----- Dataset records -----
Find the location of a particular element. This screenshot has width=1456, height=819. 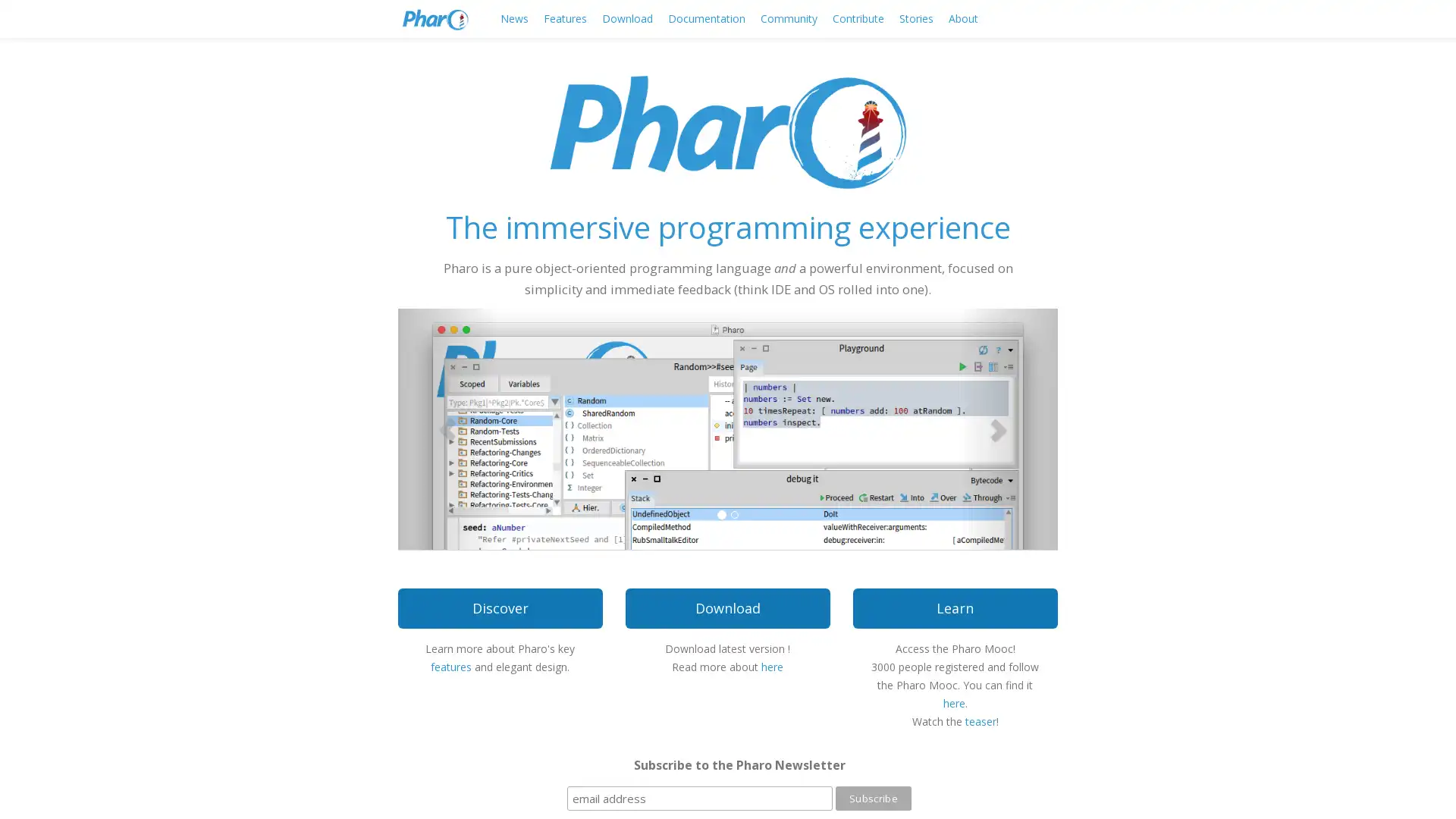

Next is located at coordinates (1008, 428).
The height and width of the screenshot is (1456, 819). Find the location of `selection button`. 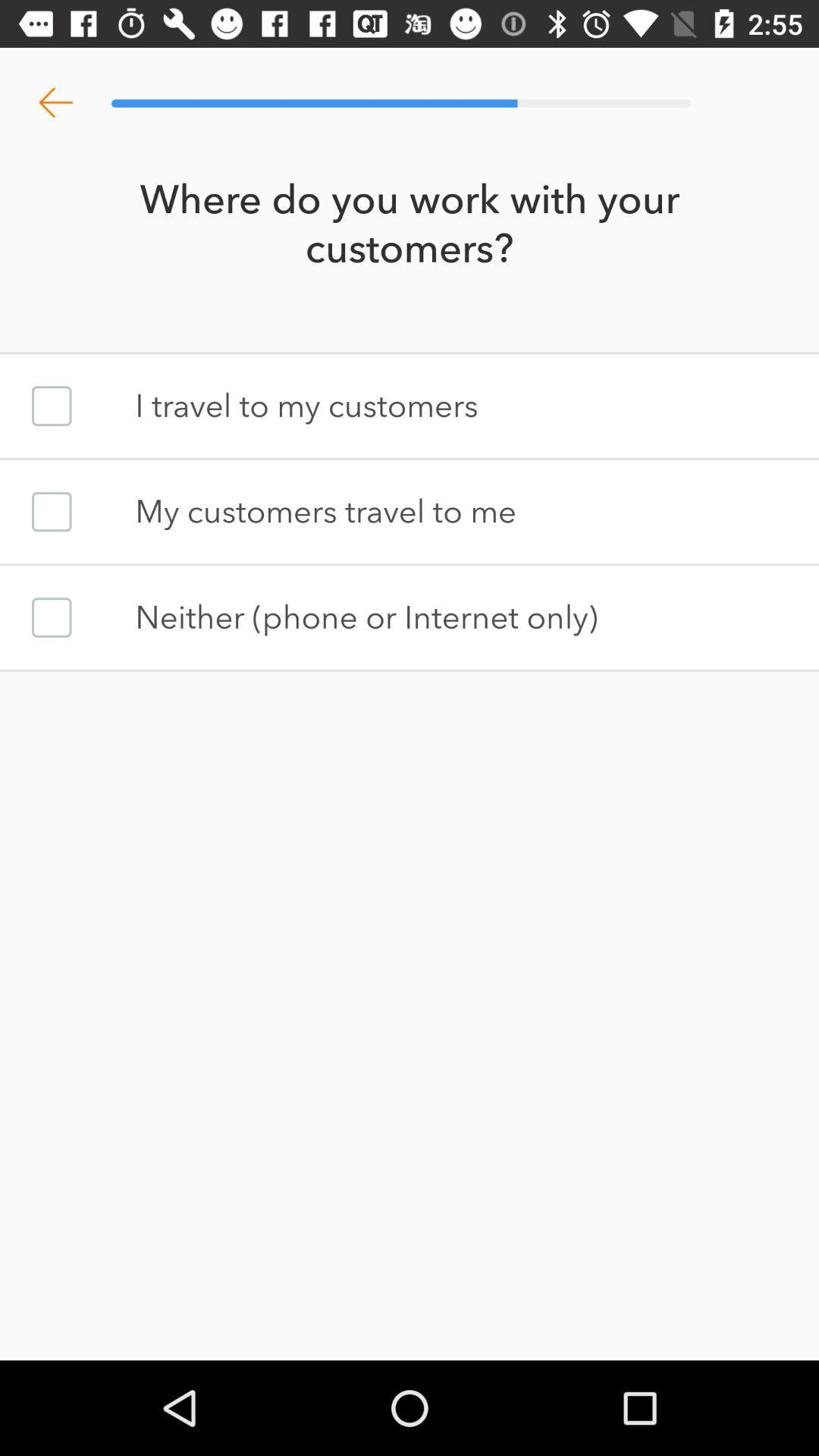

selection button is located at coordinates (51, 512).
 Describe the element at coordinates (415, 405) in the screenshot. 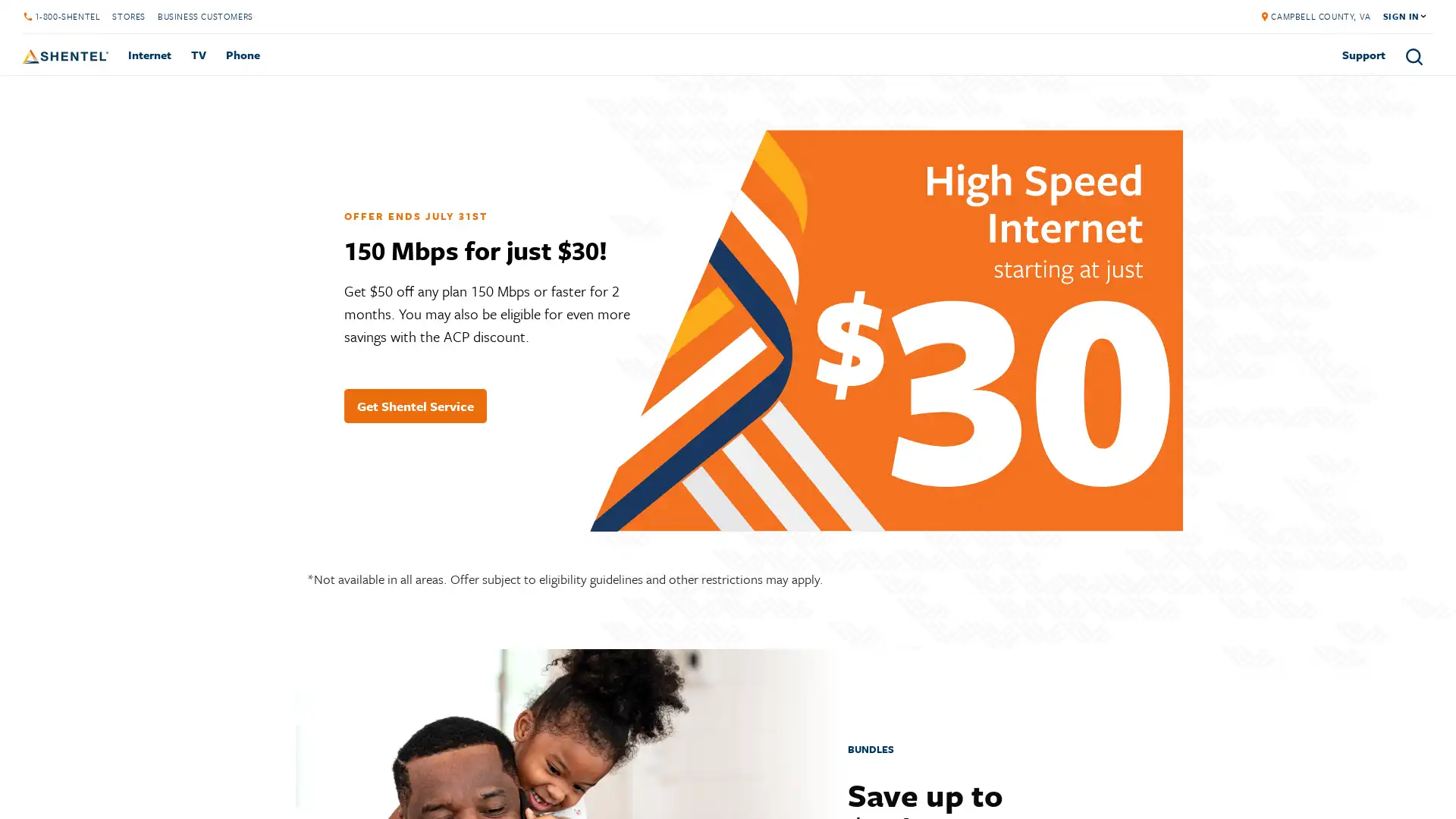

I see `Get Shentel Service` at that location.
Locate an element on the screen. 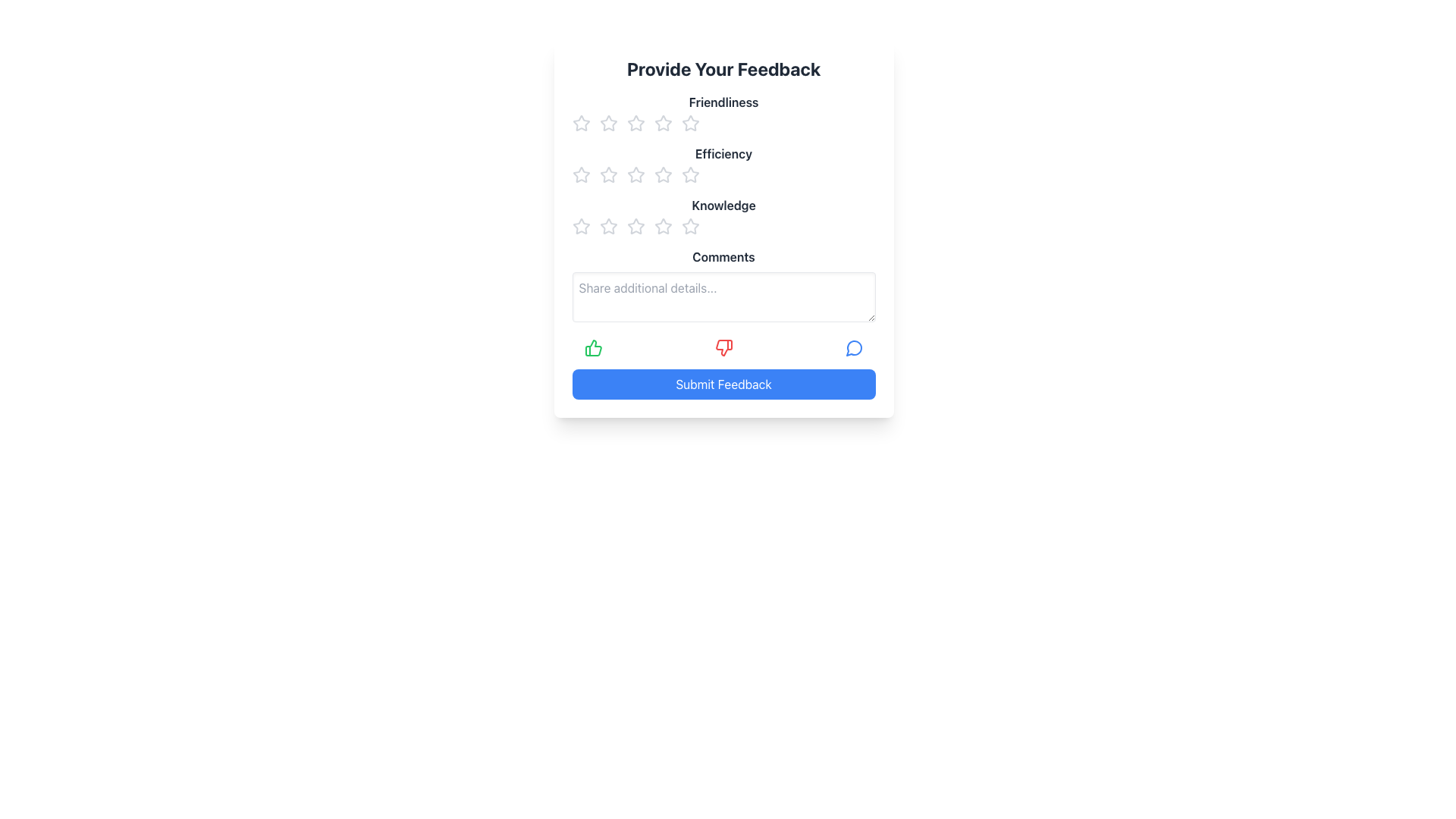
-----
Stated exercise
Could you write out all of these lines again with "screenshot" swapped for "image" and nothing else changed? Leave the pictures out of your answer.

Right answer
Find the location of a particular element. This image has width=1456, height=819. 

Next is located at coordinates (1008, 428).
The height and width of the image is (1456, 819). Find the location of `selection button`. 

selection button is located at coordinates (51, 512).
 Describe the element at coordinates (415, 405) in the image. 

I see `Get Shentel Service` at that location.
Locate an element on the screen. 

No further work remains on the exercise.